On Thu, Oct 1, 2020 at 1:26 AM Jason Gunthorpe <jgg@ziepe.ca> wrote:
> On Wed, Sep 30, 2020 at 10:14:57PM +0200, Jann Horn wrote:
> > On Wed, Sep 30, 2020 at 2:50 PM Jann Horn <jannh@google.com> wrote:
> > > On Wed, Sep 30, 2020 at 2:30 PM Jason Gunthorpe <jgg@ziepe.ca> wrote:
> > > > On Tue, Sep 29, 2020 at 06:20:00PM -0700, Jann Horn wrote:
> > > > > In preparation for adding a mmap_assert_locked() check in
> > > > > __get_user_pages(), teach the mmap_assert_*locked() helpers that it's fine
> > > > > to operate on an mm without locking in the middle of execve() as long as
> > > > > it hasn't been installed on a process yet.
> > > >
> > > > I'm happy to see lockdep being added here, but can you elaborate on
> > > > why add this mmap_locked_required instead of obtaining the lock in the
> > > > execv path?
> > >
> > > My thinking was: At that point, we're logically still in the
> > > single-owner initialization phase of the mm_struct. Almost any object
> > > has initialization and teardown steps that occur in a context where
> > > the object only has a single owner, and therefore no locking is
> > > required.

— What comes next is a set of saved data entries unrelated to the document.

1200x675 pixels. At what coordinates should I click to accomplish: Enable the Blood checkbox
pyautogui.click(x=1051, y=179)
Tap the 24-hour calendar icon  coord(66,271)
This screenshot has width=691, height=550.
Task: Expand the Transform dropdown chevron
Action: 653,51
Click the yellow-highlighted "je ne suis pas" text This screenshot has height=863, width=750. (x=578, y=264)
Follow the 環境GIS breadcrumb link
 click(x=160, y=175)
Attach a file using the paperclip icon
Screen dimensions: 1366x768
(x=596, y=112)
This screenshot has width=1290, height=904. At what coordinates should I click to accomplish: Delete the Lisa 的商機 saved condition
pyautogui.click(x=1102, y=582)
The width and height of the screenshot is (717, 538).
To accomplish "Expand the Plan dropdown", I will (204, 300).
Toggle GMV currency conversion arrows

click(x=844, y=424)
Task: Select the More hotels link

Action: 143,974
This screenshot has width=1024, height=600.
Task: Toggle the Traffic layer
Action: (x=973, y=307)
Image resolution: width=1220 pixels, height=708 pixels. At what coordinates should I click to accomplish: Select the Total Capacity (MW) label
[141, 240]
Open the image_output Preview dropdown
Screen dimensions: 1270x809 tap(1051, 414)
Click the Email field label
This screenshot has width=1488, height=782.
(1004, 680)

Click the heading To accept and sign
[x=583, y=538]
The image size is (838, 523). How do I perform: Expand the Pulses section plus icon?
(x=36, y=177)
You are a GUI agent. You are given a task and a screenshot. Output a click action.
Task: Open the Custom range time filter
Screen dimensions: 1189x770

It seems to me that adding locking in places like
> > > get_arg_page() would be confusing because it would suggest the
> > > existence of concurrency where there is no actual concurrency, and it
> > > might be annoying in terms of lockdep if someone tries to use
> > > something like get_arg_page() while holding the mmap_sem of the
> > > calling process. It would also mean that we'd be doing extra locking
> > > in normal kernel builds that isn't actually logically required.
> > >
> > > Hmm, on the other hand, dup_mmap() already locks the child mm (with
> > > mmap_write_lock_nested()), so I guess it wouldn't be too bad to also
> > > do it in get_arg_page() and tomoyo_dump_page(), with comments that
> > > note that we're doing this for lockdep consistency... I guess I can go
> > > change this in v2.
> >
> > Actually, I'm taking that back. There's an extra problem:
> > get_arg_page() accesses bprm->vma, which is set all the way back in
> > __bprm_mm_init(). We really shouldn't be pretending that we're
> > properly taking the mmap_sem when actually, we keep reusing a
> > vm_area_struct pointer.
>
> Any chance the mmap lock can just be held from mm_struct allocation
> till exec inserts it into the process?

Hm... it should work if we define a lockdep subclass for this so that
lockdep is happy when we call get_user() on the old mm_struct while
holding that mmap lock.

> > Does that sound reasonable?
>
> My only concern is how weird it is to do this with a variable, I've
> never seen something like this before

It seems clearer to me this way than taking locks when there is no
concurrency that we actually need to guard against. But since both you
and Michel seem to hate it, I'll go and code up the version with a
lockdep subclass. Under protest. :P